Former Conservative MP Rob Anders failed to report more than $750,000 in net income over a five-year period, the Canada Revenue Agency alleges in a court document recently obtained by CBC News.
A search warrant application filed at the Calgary courthouse alleges fraudulent rental expenses, mystery deposits, unreported income and capital gains hidden from the CRA by Anders, who is facing five tax-evasion-related charges.
Anders, 48, a long-time proponent for lower taxes, also failed to file his taxes in 2016 and 2017, and sold two of his four rental properties without reporting more than $350,000 in capital gains, according to the document.
“It doesn’t look good,” said Kim Moody, CEO and director of Moody’s Tax, which has offices in Calgary, Edmonton and Toronto.
“It’s a big number. I don’t care who you are, that’s a big number.”

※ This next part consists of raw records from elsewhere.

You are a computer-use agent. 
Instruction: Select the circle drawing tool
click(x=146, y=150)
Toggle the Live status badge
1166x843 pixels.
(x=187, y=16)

Anders’ first court appearance is this morning (Oct. 30), though he’s not required to be there in person.
Anders’ charges under the Income Tax Act include three counts of making false or deceptive statements, obtaining a refund he was not entitled to and evading payment of taxes. The offence dates span from 2012 to 2015.
Troubles with the CRA began for Anders in 2015 with an audit of his 2012 and 2013 tax returns. Ultimately, a criminal investigation was launched ending with charges being laid last month.
The details of Anders’ alleged tax evasion come from an ITO (information to obtain), which is an application submitted by an investigator to a judge in order to secure a search warrant.
ITOs contain information that has not yet been proven in court.
In this case, a search warrant was granted last year allowing CRA investigators with the agency’s criminal investigation division (CID) to search Anders’ 6,500-square-foot home in the southwest community of Springbank, a 12-foot cargo-trailer parked on the property and the office of his accountant.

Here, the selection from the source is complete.